>>>

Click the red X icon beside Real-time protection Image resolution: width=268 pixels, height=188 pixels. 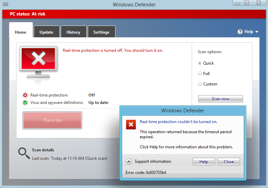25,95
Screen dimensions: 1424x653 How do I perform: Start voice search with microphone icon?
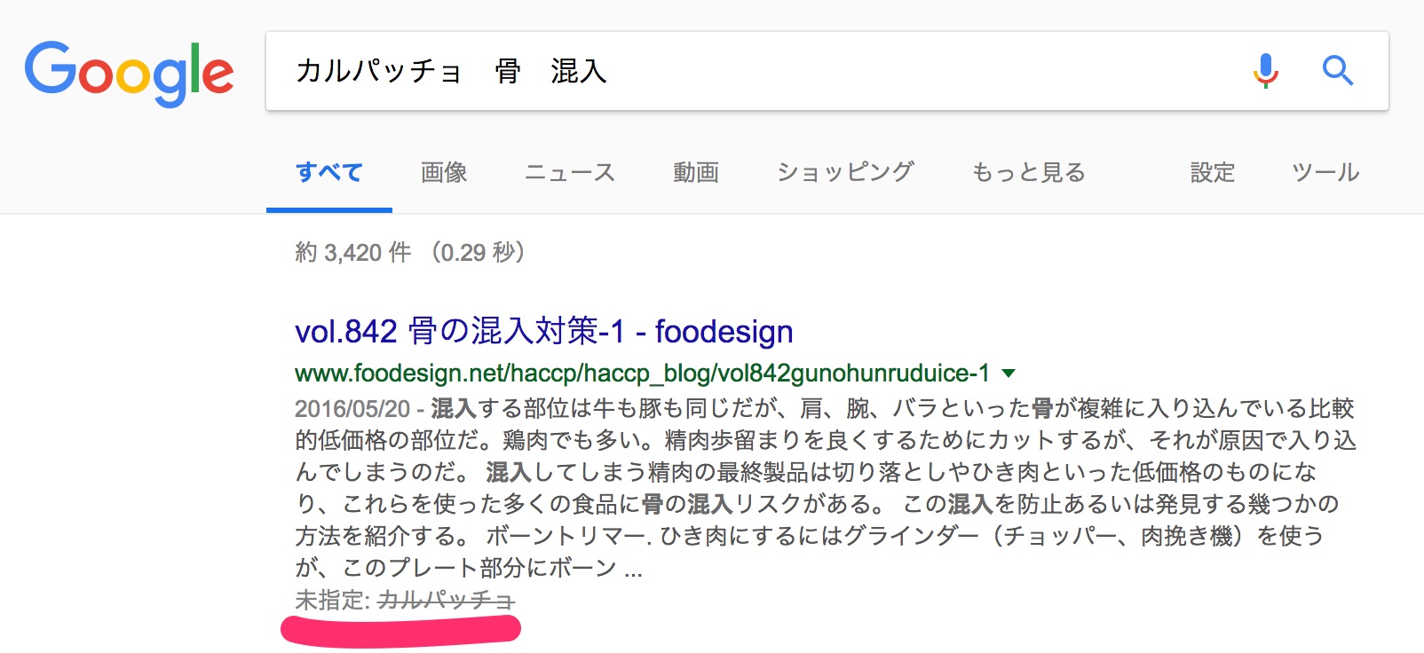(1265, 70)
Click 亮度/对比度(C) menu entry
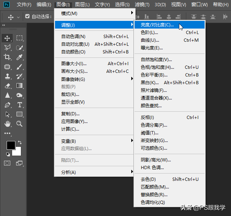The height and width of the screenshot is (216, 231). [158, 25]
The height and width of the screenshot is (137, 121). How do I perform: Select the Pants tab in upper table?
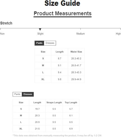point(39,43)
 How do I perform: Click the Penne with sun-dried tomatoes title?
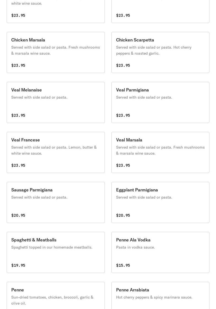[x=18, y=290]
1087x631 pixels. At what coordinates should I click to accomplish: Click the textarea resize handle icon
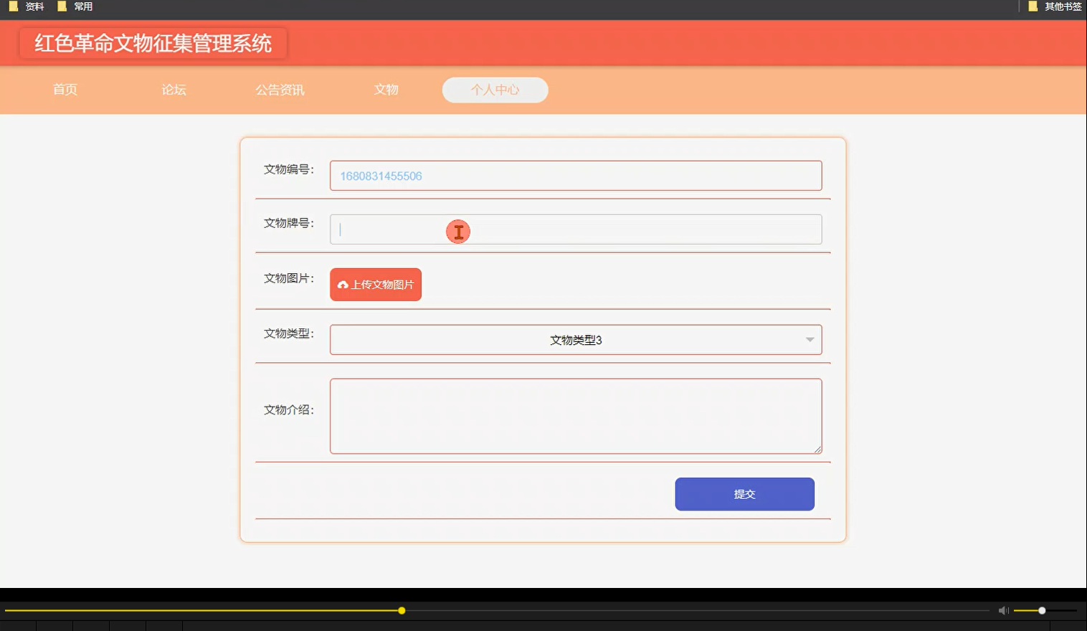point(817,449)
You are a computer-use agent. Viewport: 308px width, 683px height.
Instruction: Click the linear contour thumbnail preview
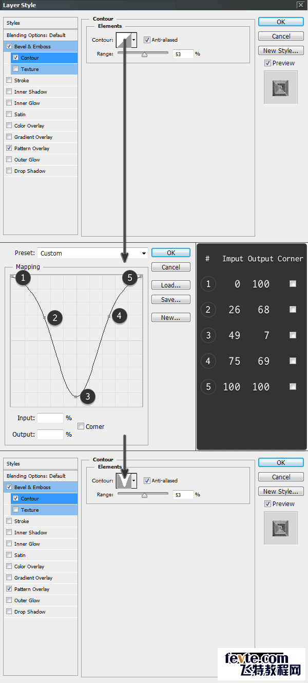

<<<

Directions for this task |
Quote exactly the lines from the line that contains "Click 亮度/对比度(C) menu entry" through the last line of the listing, please, leaving out all pictures.

Reply to the exercise |
Click 亮度/对比度(C) menu entry
The height and width of the screenshot is (216, 231). [158, 25]
The height and width of the screenshot is (137, 121). How do I perform: Select the Pants tab in upper table?
point(39,43)
 How do I perform: Click the Penne with sun-dried tomatoes title?
[x=18, y=290]
1087x631 pixels. At what coordinates should I click to accomplish: Click the textarea resize handle icon
point(817,449)
You are a computer-use agent. Viewport: 308px width, 683px height.
Instruction: Click the linear contour thumbnail preview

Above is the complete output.